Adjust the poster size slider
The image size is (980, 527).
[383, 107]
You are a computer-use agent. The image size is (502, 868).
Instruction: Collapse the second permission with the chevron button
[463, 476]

Aim of the exercise: Repeat, without changes, every line from the one that contains "You are a computer-use" through the final line of the data.

Completed exercise:
You are a computer-use agent. The image size is (502, 868).
Instruction: Collapse the second permission with the chevron button
[463, 476]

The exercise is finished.